Re: [PATCH] posix-cpu-timers: use u64 multiplication in update_rlimit_cpu()
From: Zhan Xusheng
Date: Tue Jun 16 2026 - 11:52:22 EST
From: Zhan Xusheng <zhanxusheng1024@xxxxxxxxx>
* Ingo Molnar <mingo@xxxxxxxxxx> wrote:
> Wouldn't it be more robust to define NSEC_PER_SEC not as 1000000000L,
> but 1000000000LL? (Together with sorting out the inevitable side
> effects.) Ie. in any logic that uses NSEC_PER_SEC multiplication we
> should default to 64-bit arithmetics and not silent truncation to
> 32-bit width. With that we could remove a number of '(u64)' forced
> type conversions as well.
Agreed, that would be a more robust long-term solution.
I tried it locally and did an i386 allmodconfig build to see what falls
out.
The most interesting thing it immediately exposes is a genuine 32-bit
truncation bug: drivers/scsi/lpfc uses
60 * NSEC_PER_SEC
in an unsigned long, which should be 60000000000 but is silently
truncated to 4165425152 on 32-bit today.
Beyond that, switching NSEC_PER_SEC to LL falls into three classes:
- ~7 -Wformat fixups where %lu/%ld now receive long long, e.g.
fs/proc/uptime.c, drivers/ata/libata-transport.c,
drivers/scsi/scsi_debug.c, i915 backlight, meson-ir-tx.
- the lpfc-style constant truncation above.
- the bulk: ~79 files with expressions like x * NSEC_PER_SEC / var.

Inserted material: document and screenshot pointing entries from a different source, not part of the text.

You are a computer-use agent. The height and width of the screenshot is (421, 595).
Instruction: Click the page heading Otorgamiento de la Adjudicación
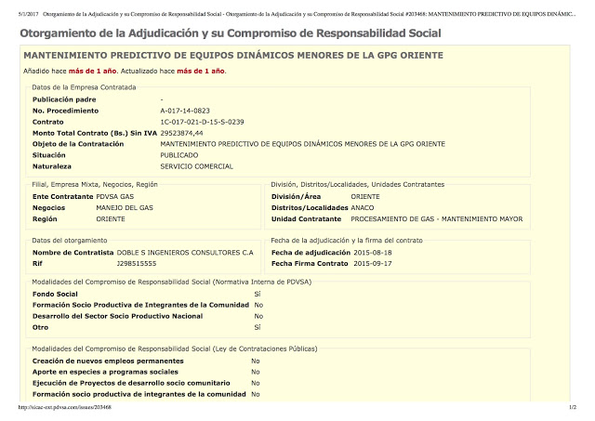click(x=218, y=34)
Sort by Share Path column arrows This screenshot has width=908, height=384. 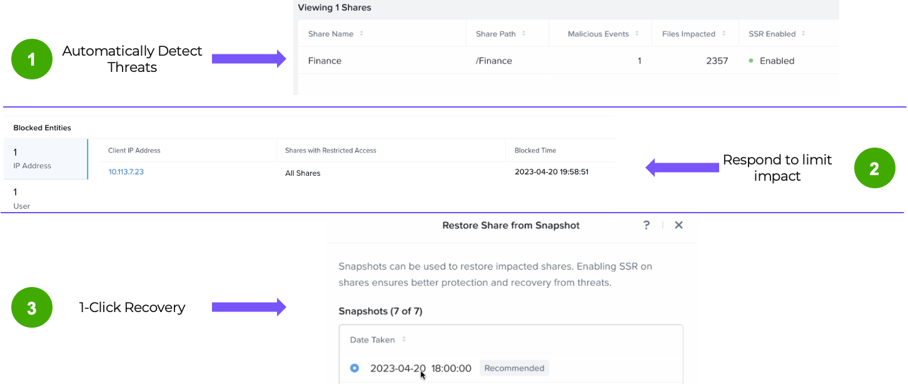tap(524, 34)
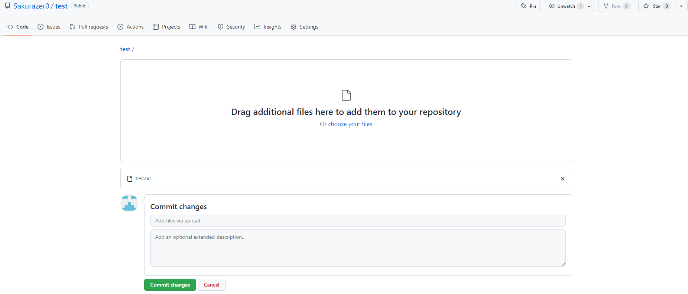Image resolution: width=688 pixels, height=294 pixels.
Task: Open the Issues tab
Action: (49, 27)
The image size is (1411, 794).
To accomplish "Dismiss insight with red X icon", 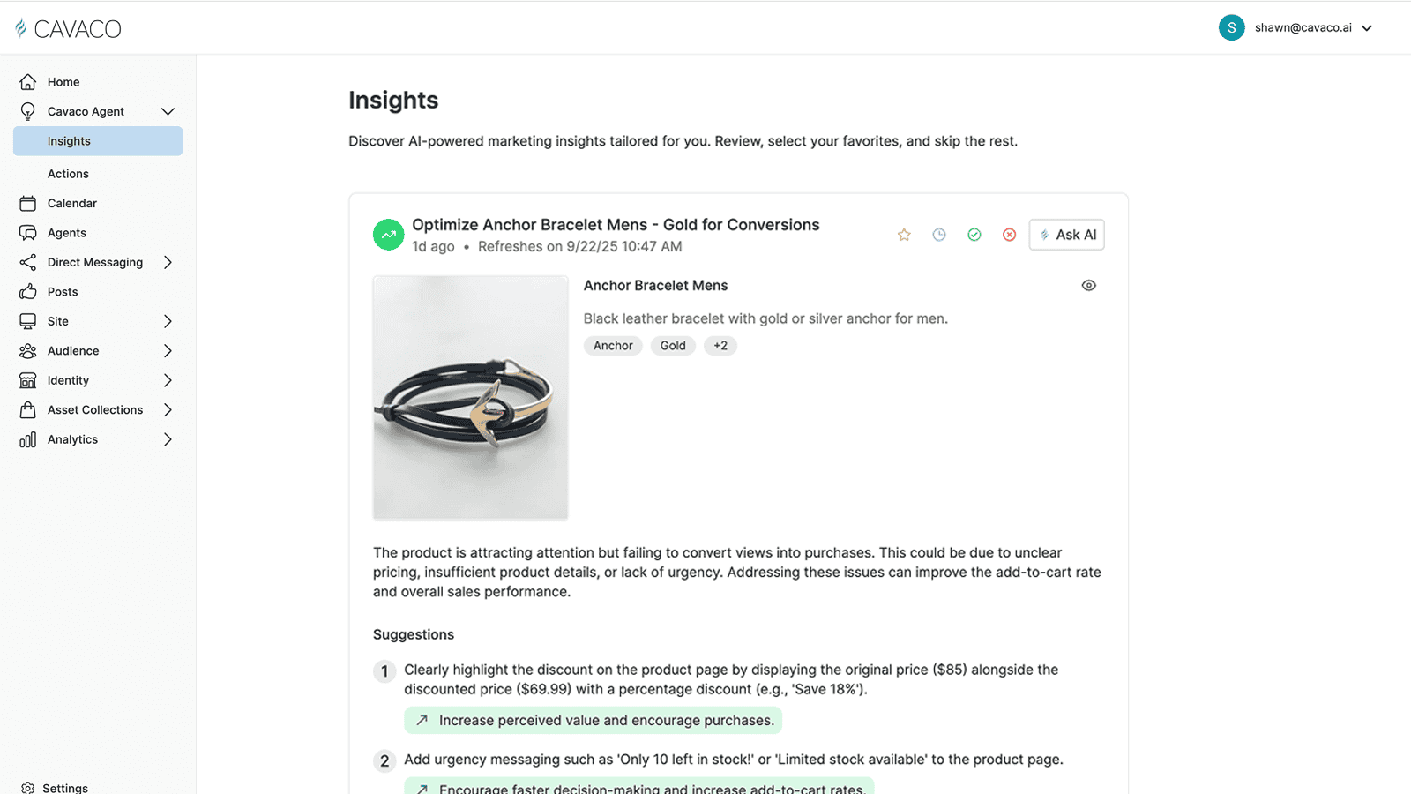I will click(x=1010, y=235).
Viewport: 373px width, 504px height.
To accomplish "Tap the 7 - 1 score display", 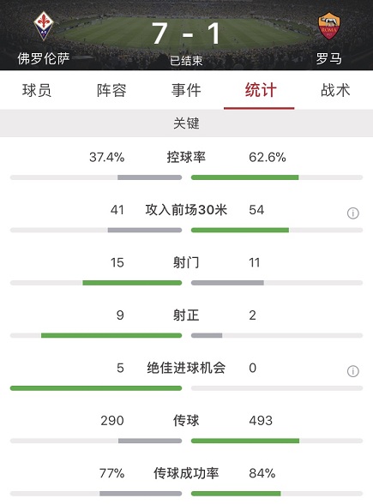I will coord(186,33).
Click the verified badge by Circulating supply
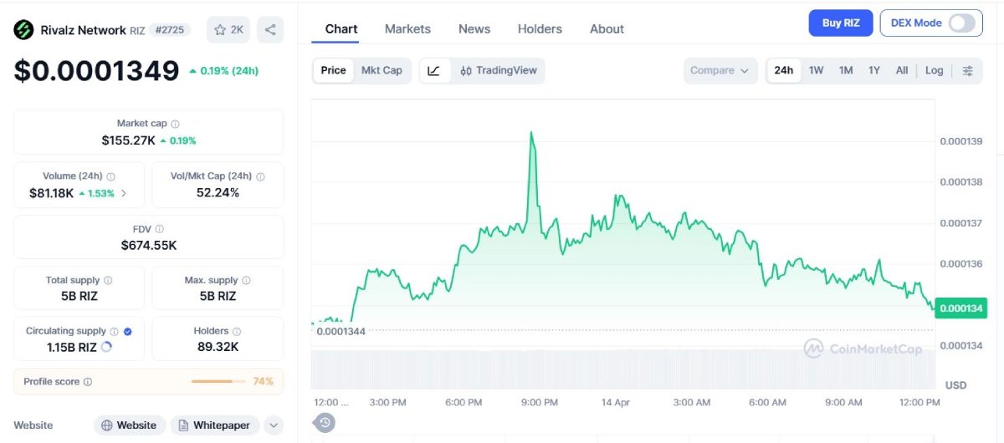The width and height of the screenshot is (1004, 443). [x=127, y=332]
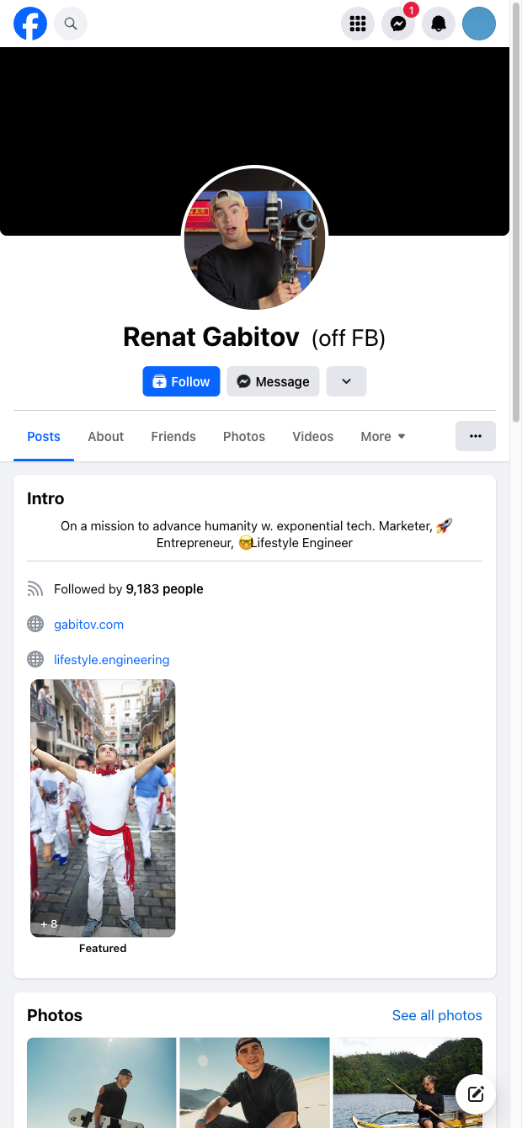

These currently stay in 32-bit arithmetic (and silently truncate
when the product exceeds 32 bits); with LL they become 64-bit
divisions and pull in __divdi3/__udivdi3, i.e. a link failure on
32-bit until converted to div_u64()/do_div(). They span drivers/iio,
spi, pwm, net, mtd, gpu, ... plus a few core files (kernel/time,
kernel/events, net/core). (i386 only here; arm would add
__aeabi_ldivmod and possibly more.)
So it's really a multi-subsystem cleanup series rather than a single
macro change. My inclination would be to fix the affected call sites
first (including the truncation cases), then flip NSEC_PER_SEC to LL
once the tree builds cleanly on 32-bit.
The same likely applies to the sibling constants (USEC_PER_SEC,
NSEC_PER_MSEC, ...), so it may be worth treating as a broader cleanup.